EXERCISE DESCRIPTION. Print a faithful copy of the data below, word for word, with the pictures left out.

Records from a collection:
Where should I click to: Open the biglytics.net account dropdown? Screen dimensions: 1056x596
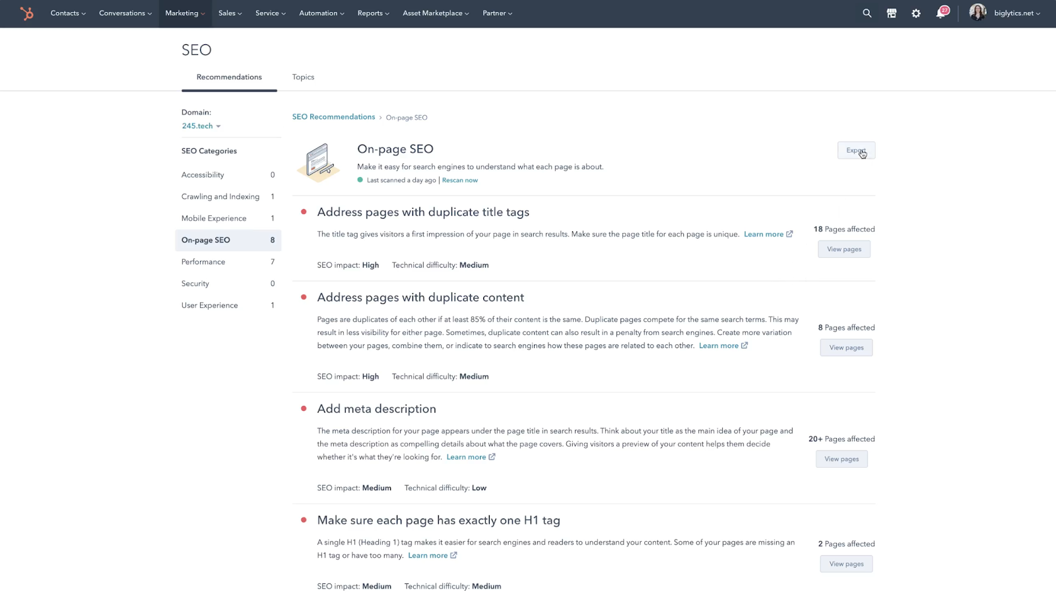(1017, 13)
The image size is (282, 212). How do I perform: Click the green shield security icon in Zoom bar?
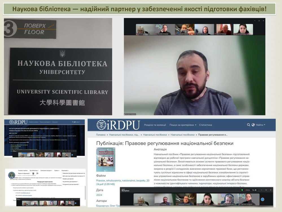pos(242,190)
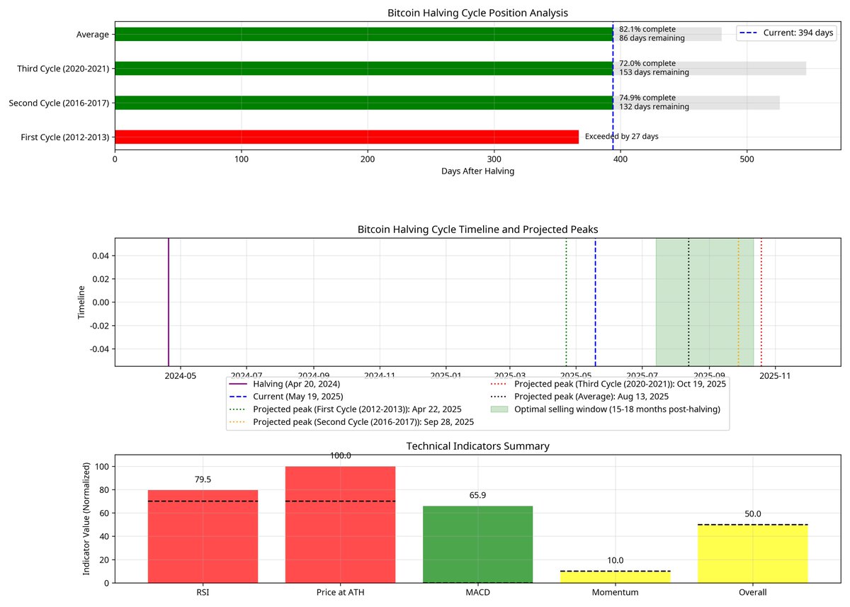Click the red dotted Third Cycle peak line
Image resolution: width=850 pixels, height=607 pixels.
(x=761, y=302)
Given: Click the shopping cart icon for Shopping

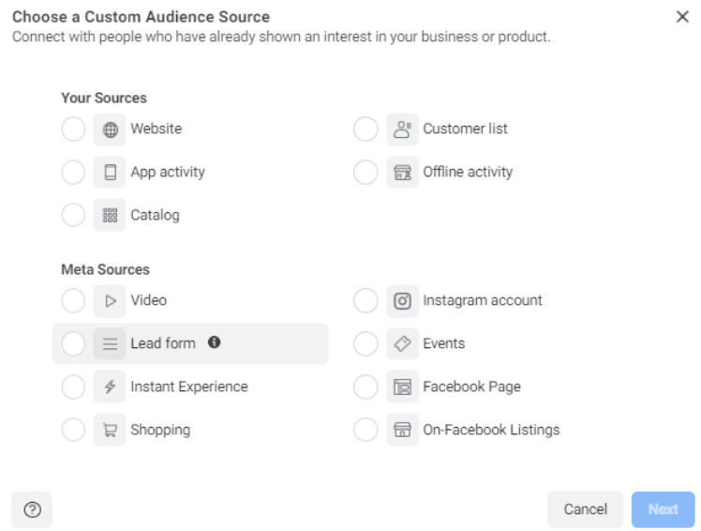Looking at the screenshot, I should click(x=110, y=431).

OUTPUT OF THE TASK.
Where should I click to: Open the biglytics.net account dropdown? Screen dimensions: 1056x596
(1017, 13)
The image size is (282, 212). How do I perform: Click the green shield security icon in Zoom bar?
pos(242,190)
Click the red dotted Third Cycle peak line
Image resolution: width=850 pixels, height=607 pixels.
(x=761, y=302)
Given: Click the shopping cart icon for Shopping

Looking at the screenshot, I should click(x=110, y=431).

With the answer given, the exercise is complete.